_Task brief_
Update the lines that start at the one containing "At what (x,y)" and end after the one containing "Looking at the" by replacing "coordinate pair" with "point", leaving everything else unchanged. Return only those lines, without the pictures.

_Given records_

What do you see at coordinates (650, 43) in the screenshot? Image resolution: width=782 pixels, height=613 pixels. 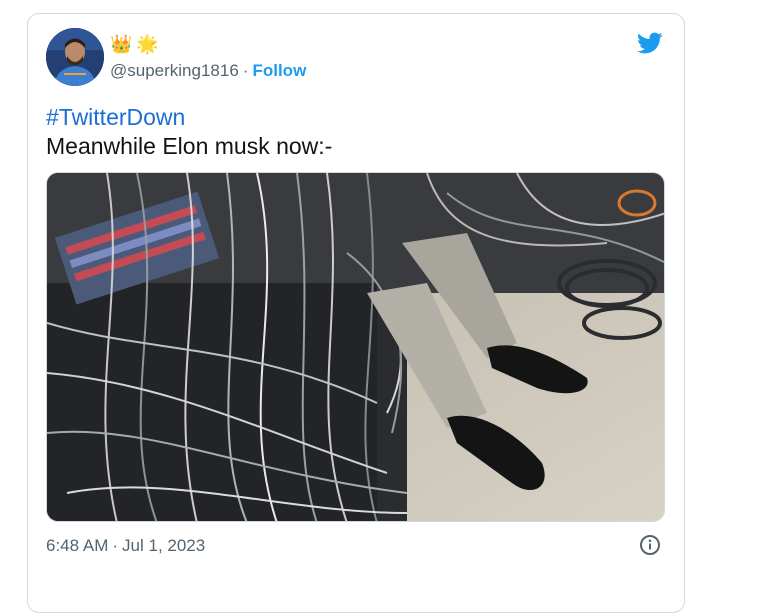 I see `twitter-bird-icon` at bounding box center [650, 43].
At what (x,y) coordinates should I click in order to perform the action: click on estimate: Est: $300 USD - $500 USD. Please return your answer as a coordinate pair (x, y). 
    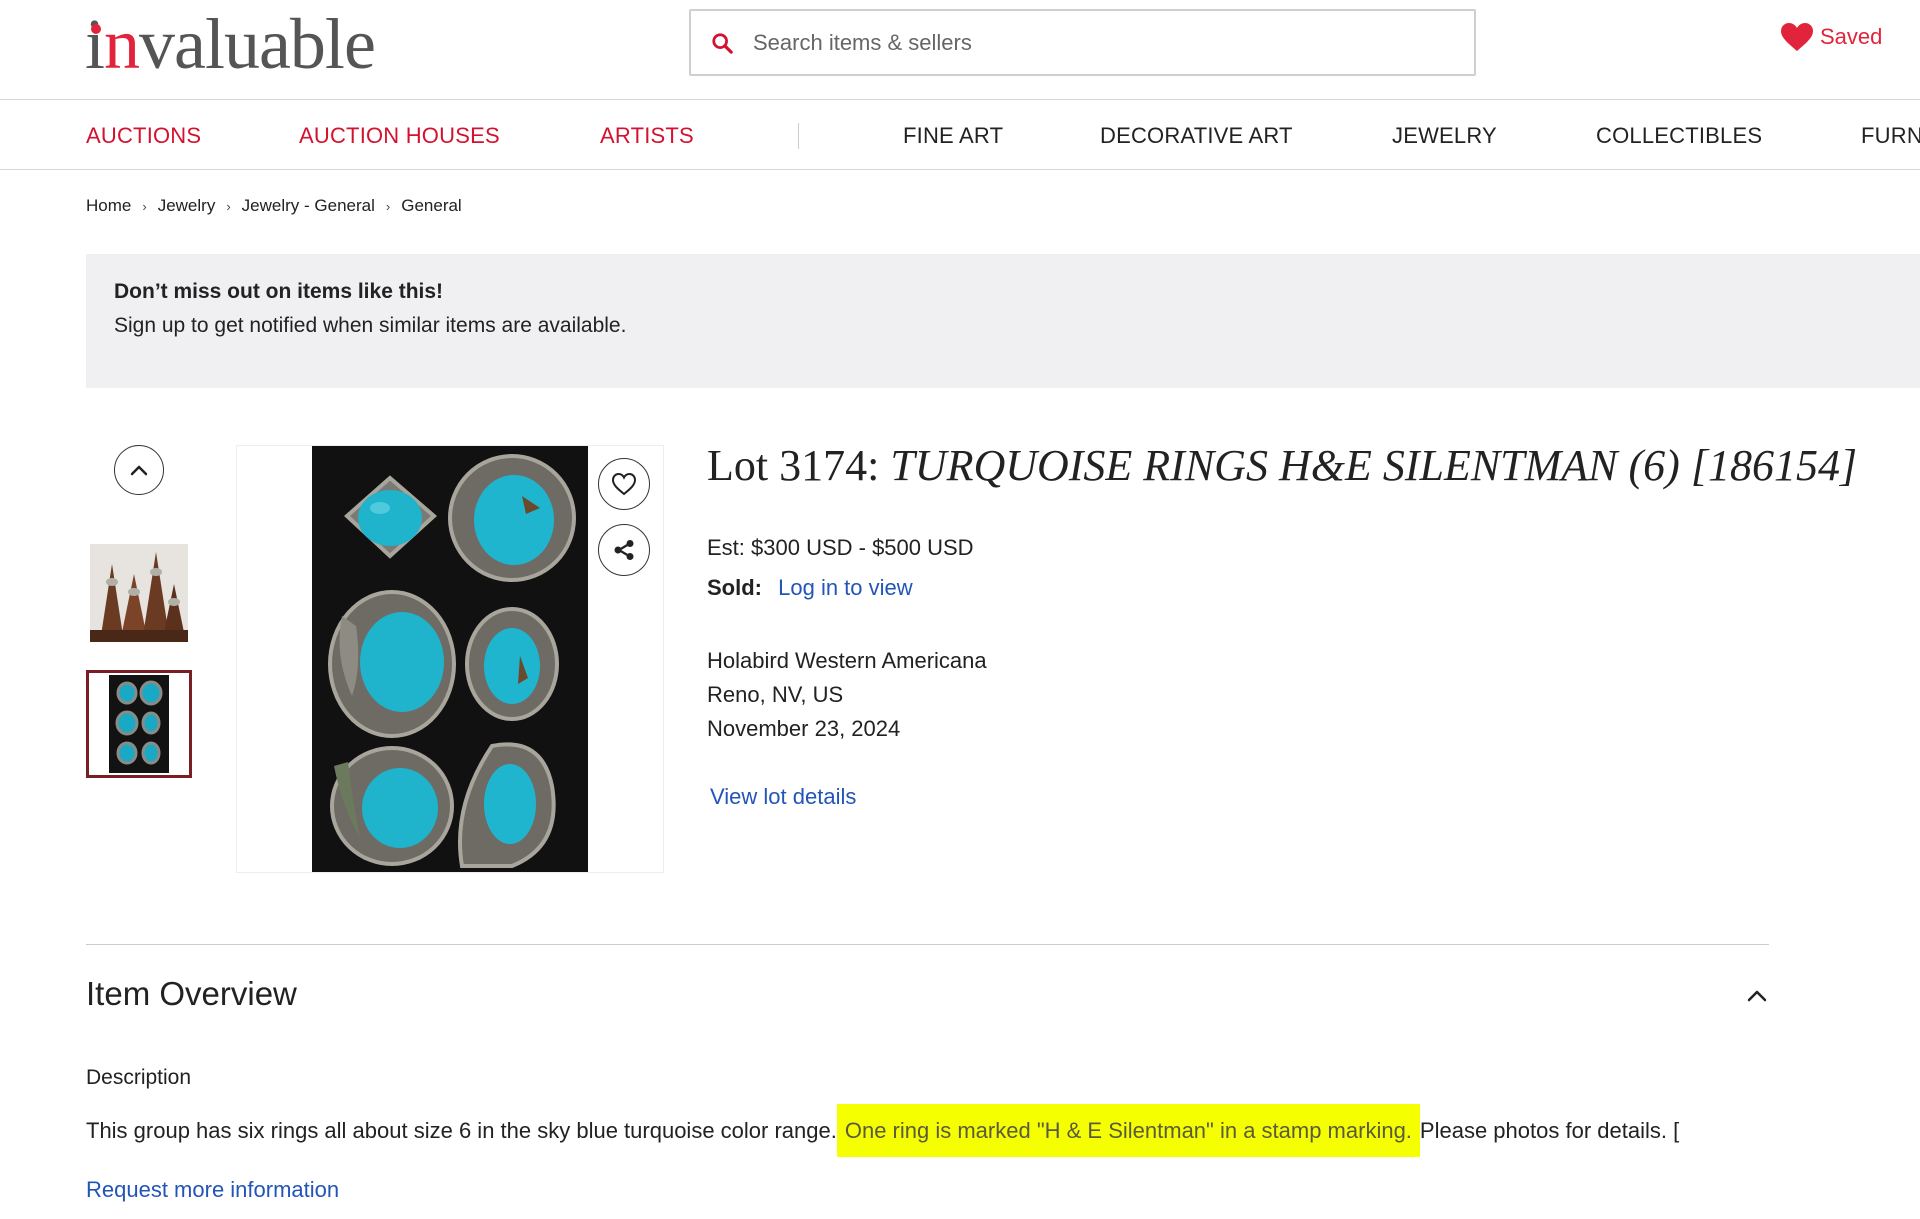
    Looking at the image, I should click on (840, 548).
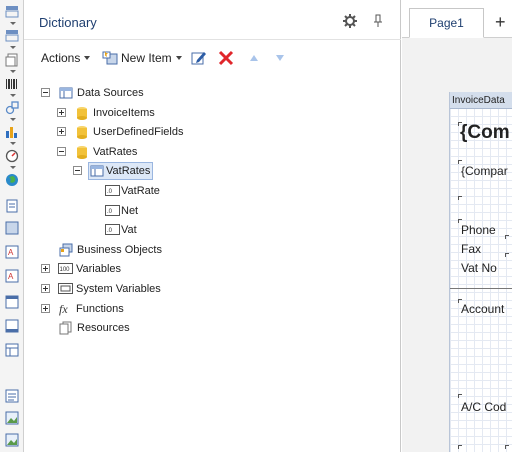 This screenshot has height=452, width=512. I want to click on tree-item-user-defined-fields: UserDefinedFields, so click(174, 132).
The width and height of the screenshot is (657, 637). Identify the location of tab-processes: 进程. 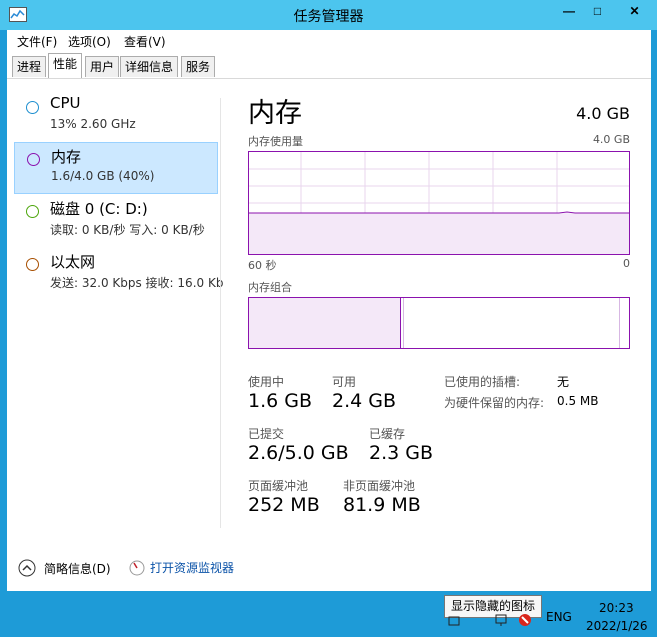
(30, 66).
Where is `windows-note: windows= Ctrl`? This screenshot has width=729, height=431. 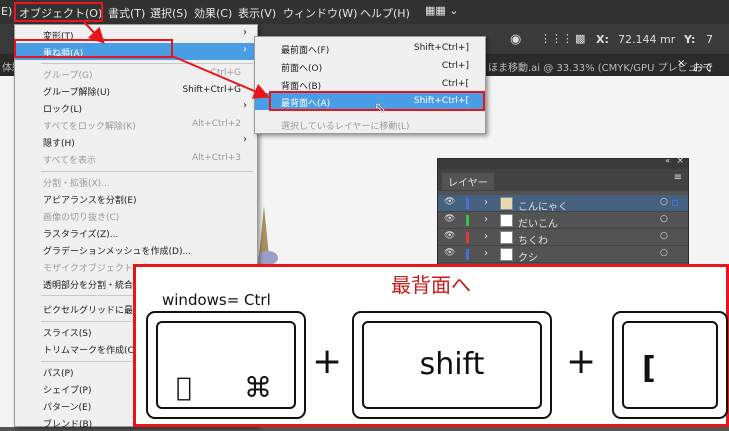 windows-note: windows= Ctrl is located at coordinates (216, 300).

_Task response_
At what (x,y) coordinates should I click in order to perform the action: click on estimate: Est: $300 USD - $500 USD. Please return your answer as a point (x, y). 
    Looking at the image, I should click on (840, 548).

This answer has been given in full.